Both Taylor and Tallarico believe that the rise of video games has been an extremely positive force in an entertainment industry struggling on many other fronts, from music downloading to declining movie ticket sales. It's creating thousands of jobs for computer graphics artists, sound engineers, and musicians. When Tallarico wrote the score for the game Advent Rising, he says, “I used a 72-piece union Hollywood orchestra on the Paramount stage, and we recorded 100 members of the Mormon Tabernacle Choir. Plus there's other types of music on there. We're giving work to musicians, arrangers, orchestrators, copyists, studios, mastering houses. … It was a big budget, and they're still getting bigger.”
Tallarico notes that writing cues for a video game usually takes longer and is more involved than a typical film score, where the music is often the last element added in the postproduction chain. With games, it's not unusual for the composer to be involved very early in the process. “I've been in there conceptualizing things with the artists before they've worked out the animation,” he says. “I've had games where I've completed music for a scene based on a description and maybe some sketches, and then they've actually animated the scene around my music. It can be quite time-consuming — you can spend anywhere from a year to a couple of years working on one game. Though it wouldn't be constant work, so you can usually work on a more than one at a time.”

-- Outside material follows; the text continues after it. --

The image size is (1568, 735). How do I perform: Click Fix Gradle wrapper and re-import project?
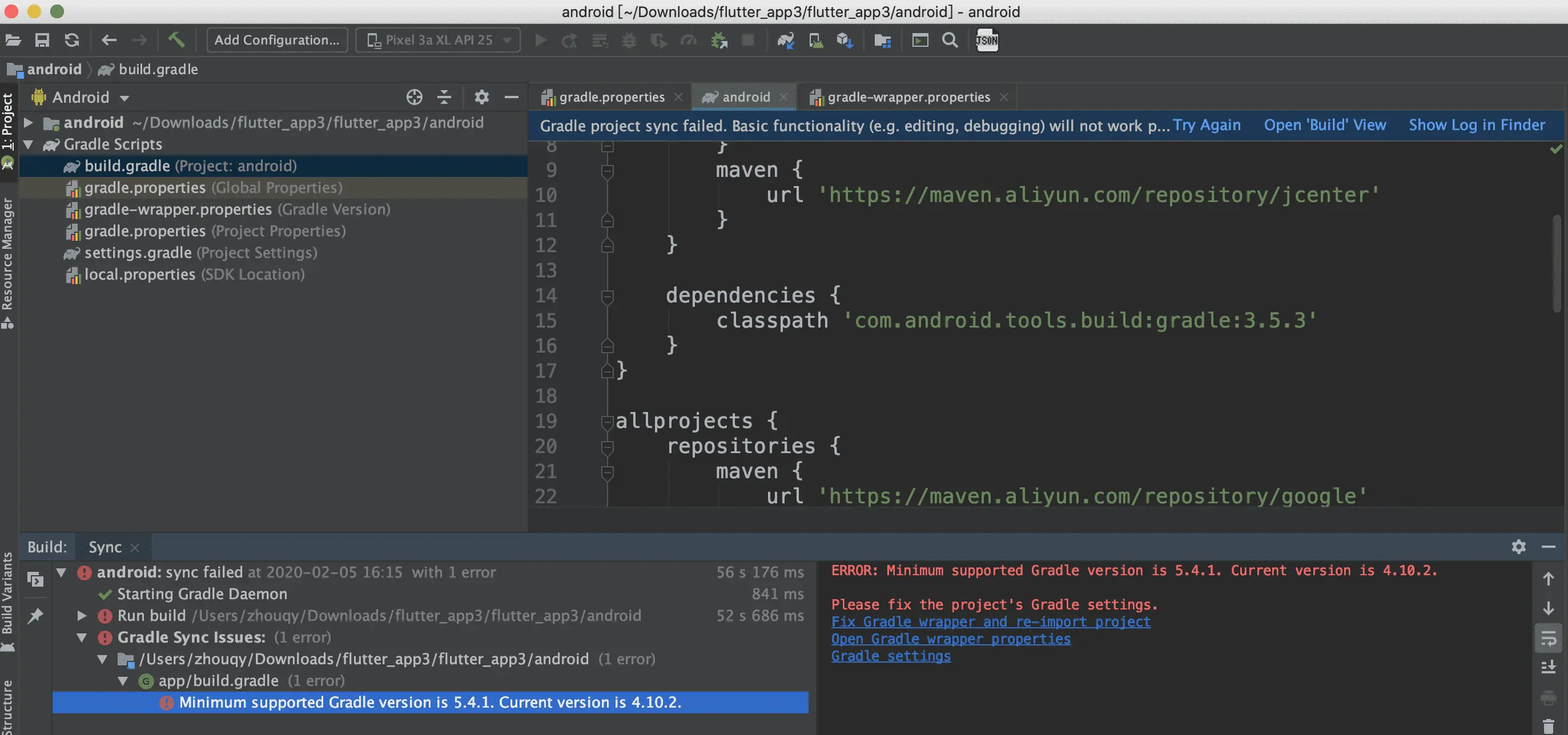pos(990,622)
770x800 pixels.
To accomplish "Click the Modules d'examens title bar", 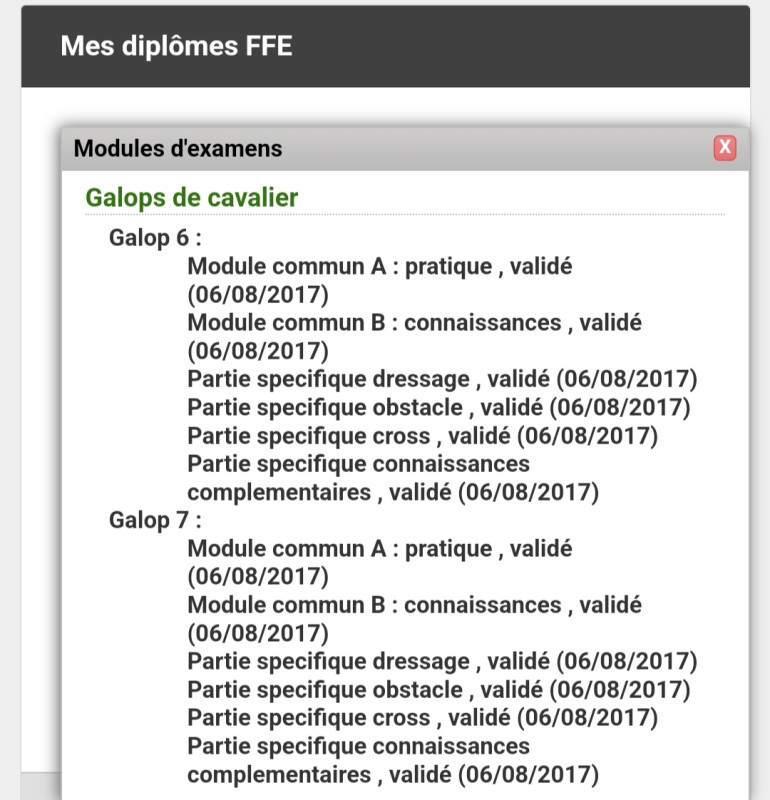I will click(x=405, y=148).
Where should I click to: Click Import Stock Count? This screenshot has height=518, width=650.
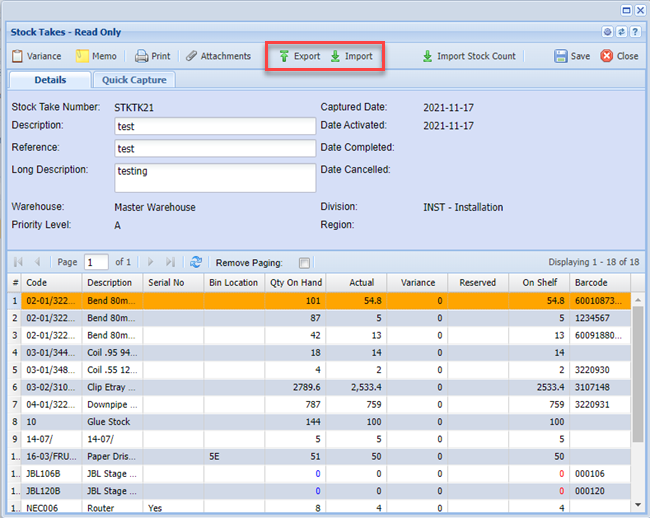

A lot of the appeal of composing for games is that they are, by definition, open-ended and situational. “If you're scoring a film,” Tallarico says, “that's a linear piece of media. There's a two-minute piece of film and this sword hits here, and that horse runs by and this guy dies there. It's very restricted in terms of how you have to write the music. But with video games there are all these other possibilities in a scene, so you have to write with more range, and in a sense it's the player who's controlling how the music is going to be used in a lot of situations, depending on what he or she does.
“Composing the music is part of the job; the other is the implementation of the music in the game, which is a fairly complicated and technical process. Some composers just turn their music over to other people to mix it and put it in the game, and that's fine, but I like to be in there making sure the mix is good and it's going into the game the way it's supposed to.”
So, are engineering chops a must for the modern game composer? “It always comes in handy,” Tallarico says. “That said, it's probably less of a necessity these days because the budgets have gotten better and you can pay people to do that.”